The French Language
Wednesday, May 2, 2007 at 1:11PM For those of you who don't know me well, it may interest you to learn that I am bilingual (French being my second language) and that I am a hopelessly devoted francophile.
I pass a surprising amount of an average week speaking or reading French, have a pretty healthy network of friends and "colleagues" who are francophones, and I take any opportunity I can to take in French movies and plays, spend time in Montreal, or heave myself over to France (I hope to spend a couple or three days in Paris in about three weeks on my way to Reboot 9 in Copenhagen).
Anyway, tomorrow night I am going to a lecture / discussion with a francophone friend, la belle Isabelle, on a relatively new book titled The Story Of French, a book I almost bought when I was in Montreal two weeks ago.
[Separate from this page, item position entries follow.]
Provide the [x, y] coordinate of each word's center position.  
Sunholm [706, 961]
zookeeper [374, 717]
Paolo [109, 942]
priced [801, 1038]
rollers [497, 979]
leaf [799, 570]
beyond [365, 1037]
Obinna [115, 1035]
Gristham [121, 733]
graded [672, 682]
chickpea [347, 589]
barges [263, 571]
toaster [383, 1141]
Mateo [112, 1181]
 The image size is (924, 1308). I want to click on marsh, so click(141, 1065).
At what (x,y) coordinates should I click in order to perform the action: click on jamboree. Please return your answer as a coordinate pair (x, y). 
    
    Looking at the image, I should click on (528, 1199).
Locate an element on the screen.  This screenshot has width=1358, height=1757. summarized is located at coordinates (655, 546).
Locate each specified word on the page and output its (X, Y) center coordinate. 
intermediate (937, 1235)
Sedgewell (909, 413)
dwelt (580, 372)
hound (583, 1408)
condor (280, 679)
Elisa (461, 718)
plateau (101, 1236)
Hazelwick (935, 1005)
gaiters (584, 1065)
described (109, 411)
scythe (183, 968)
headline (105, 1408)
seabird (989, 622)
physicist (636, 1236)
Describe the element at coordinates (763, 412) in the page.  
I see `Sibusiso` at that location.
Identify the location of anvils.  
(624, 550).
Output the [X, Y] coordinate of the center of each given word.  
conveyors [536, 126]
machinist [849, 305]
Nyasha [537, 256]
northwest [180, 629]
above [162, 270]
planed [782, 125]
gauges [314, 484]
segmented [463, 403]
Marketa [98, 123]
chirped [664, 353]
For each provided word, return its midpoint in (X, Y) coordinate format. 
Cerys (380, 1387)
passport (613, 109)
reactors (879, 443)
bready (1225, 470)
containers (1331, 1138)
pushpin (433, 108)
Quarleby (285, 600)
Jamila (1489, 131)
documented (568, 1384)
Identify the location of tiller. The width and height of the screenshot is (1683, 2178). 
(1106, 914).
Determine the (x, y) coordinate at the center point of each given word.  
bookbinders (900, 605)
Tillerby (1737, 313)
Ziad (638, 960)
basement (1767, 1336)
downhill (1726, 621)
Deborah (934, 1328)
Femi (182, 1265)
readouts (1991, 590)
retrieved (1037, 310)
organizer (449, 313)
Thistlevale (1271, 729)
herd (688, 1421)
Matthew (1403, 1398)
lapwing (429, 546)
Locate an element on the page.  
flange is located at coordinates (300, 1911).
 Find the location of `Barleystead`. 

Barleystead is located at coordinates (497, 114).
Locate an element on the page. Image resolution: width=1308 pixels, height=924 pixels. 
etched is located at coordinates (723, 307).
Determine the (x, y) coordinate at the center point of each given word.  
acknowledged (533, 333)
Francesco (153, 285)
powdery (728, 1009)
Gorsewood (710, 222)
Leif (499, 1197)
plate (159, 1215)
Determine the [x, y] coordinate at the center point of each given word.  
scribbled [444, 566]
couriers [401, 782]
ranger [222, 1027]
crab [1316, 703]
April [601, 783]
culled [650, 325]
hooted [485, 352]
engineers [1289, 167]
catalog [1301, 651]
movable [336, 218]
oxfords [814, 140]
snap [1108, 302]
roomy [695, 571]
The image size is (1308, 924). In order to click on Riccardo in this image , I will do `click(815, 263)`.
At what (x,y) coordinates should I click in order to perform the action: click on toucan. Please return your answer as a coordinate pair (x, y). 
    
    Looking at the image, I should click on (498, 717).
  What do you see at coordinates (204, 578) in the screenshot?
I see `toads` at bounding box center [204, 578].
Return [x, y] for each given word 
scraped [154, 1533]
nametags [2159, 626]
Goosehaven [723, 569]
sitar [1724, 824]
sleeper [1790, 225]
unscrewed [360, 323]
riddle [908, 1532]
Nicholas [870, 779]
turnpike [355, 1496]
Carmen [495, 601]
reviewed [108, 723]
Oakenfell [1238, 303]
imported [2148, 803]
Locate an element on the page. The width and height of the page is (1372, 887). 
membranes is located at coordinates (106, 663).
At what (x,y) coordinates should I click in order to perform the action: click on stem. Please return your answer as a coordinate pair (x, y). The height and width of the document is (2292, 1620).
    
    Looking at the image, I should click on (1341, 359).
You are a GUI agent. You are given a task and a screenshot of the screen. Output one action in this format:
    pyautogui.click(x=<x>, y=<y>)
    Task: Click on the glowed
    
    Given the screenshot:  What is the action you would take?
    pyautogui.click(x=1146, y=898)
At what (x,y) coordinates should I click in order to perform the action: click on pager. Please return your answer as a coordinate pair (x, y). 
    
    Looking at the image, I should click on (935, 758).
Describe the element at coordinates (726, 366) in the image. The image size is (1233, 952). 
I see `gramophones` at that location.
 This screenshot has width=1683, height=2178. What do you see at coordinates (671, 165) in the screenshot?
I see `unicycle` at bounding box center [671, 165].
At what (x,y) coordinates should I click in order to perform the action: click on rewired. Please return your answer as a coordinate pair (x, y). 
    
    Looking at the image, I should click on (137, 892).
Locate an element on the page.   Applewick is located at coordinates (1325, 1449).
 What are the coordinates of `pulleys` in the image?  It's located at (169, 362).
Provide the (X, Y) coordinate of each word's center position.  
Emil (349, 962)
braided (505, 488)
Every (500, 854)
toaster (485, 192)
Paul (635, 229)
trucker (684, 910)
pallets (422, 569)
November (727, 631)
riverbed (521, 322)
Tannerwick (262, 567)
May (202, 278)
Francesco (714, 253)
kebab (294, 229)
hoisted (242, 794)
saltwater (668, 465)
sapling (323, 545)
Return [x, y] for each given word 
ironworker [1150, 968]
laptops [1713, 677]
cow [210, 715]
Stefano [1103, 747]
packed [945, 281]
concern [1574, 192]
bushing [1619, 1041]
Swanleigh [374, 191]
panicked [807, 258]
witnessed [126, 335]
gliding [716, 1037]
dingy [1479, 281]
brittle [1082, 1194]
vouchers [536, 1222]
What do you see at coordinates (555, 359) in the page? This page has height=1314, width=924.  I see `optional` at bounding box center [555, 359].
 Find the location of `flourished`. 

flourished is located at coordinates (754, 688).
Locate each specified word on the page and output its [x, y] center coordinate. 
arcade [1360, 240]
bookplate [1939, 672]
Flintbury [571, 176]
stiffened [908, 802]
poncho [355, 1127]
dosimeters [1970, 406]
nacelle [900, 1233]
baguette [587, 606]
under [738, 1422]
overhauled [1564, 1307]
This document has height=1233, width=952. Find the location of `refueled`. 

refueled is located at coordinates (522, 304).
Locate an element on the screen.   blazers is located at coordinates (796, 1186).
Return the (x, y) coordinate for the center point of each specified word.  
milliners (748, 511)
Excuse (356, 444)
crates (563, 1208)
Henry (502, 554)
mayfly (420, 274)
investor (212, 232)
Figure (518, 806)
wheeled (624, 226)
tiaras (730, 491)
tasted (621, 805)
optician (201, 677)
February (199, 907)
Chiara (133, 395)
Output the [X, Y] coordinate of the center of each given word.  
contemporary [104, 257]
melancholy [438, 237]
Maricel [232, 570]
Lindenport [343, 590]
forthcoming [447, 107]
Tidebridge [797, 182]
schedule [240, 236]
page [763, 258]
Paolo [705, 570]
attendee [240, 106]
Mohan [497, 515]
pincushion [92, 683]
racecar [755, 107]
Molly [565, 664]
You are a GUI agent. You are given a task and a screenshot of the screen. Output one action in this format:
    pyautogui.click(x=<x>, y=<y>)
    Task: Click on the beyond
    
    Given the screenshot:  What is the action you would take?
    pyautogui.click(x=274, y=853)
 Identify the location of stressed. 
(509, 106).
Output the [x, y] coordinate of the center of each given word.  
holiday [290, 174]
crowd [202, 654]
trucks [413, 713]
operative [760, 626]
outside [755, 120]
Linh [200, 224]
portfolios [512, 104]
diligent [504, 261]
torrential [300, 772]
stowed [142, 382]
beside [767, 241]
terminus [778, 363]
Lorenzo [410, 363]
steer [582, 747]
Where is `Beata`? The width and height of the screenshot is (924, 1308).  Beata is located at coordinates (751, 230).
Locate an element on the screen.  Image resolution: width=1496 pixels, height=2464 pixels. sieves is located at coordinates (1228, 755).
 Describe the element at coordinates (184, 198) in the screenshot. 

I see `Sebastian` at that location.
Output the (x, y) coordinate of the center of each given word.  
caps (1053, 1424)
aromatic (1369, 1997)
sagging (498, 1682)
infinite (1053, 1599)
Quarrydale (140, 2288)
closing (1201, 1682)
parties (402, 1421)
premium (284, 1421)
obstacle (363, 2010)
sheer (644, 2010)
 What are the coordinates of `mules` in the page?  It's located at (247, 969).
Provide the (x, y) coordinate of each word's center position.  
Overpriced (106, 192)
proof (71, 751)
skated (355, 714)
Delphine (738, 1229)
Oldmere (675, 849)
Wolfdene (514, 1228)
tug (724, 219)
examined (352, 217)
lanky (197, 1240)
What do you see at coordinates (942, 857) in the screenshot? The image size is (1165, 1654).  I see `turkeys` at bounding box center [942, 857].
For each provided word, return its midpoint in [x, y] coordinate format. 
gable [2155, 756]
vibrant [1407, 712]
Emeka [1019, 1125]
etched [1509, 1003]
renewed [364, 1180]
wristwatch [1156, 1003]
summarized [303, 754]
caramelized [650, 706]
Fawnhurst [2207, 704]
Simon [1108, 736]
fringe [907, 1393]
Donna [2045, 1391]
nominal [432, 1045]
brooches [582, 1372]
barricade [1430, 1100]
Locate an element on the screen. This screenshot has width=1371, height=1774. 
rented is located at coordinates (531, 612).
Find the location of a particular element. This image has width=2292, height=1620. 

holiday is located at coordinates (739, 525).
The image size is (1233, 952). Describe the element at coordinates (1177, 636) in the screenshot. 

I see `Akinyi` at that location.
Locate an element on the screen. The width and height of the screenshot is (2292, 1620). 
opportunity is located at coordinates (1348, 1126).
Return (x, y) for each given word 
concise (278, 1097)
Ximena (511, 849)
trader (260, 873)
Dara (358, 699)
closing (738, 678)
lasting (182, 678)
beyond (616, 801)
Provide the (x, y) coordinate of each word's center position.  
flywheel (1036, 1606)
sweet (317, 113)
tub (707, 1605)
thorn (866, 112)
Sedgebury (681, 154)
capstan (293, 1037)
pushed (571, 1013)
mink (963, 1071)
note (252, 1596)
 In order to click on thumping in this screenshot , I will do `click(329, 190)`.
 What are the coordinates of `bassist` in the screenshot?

Some additional interesting facts about French:
FACTS ABOUT FRENCH (For those interested in facts and figures)
from The Story of French
GLOBAL STATUS
French is second only to English for the number of countries where it has official status – 33 as opposed to 45.
And the number of countries that are members of the Francophonie is equal that of the Commonwealth, at 53.
French is also the only language, with English, that is taught in every country of the world,
with 100 million students and 2 million teachers – 20 % of whom outside of francophone countries.
French is still a working language of the UN, the EU and dozens of international organizations
including the International Red Cross committee, Doctors without Borders, and the International Labour Organization.
Francophone countries form an important bloc in the UN, the EU, the African Union and the Arab League.
Two G-8 countries (France and Canada) and six European countries (France, Belgium, Switzerland, Romania,
Luxemburg, Monaco) are fully or partly French-speaking.
LANGUAGE
About a third to a half of basic English words come from French, including pedigree, surf, view, strive,
challenge, pride, staunch, mayday and war. (IMO, those are poor choices of examples, and there are so very many words that are clearly from the same root in both languages).
French has more than a million words and 5000 new ones are created every year.
IN CANADA
Canada is one of the few countries that uses the Common Law in French, and Quebec’s language protection
measures have been a model for policy in Spain, France, Brazil, and 33 US States.
In Canada, 300 000 children are enrolled in French immersion programs.
IN AMERICA
There are eight million francophones living in North America, and most are descendents of
only 10 000 original French colonists (my clarification - most of these people are of course in Quebec, with smatterings in Nova Scotia and Louisiana).
In the United States, French is the number four native language and
the second most taught second language after Spanish.
The main centers of French in the United States are New England, Louisiana, California and Florida (New England ... a few francophones in New Hampshire and Maine from back when boundaries were less clear, some diplomats and professionals in NYC and Boston, ex-pats from the Montreal film industry in Hollywood, and a (pretty large) bunch of what are euphemistically called "snowbirds" (escapees from the winters of Quebec) in Florida).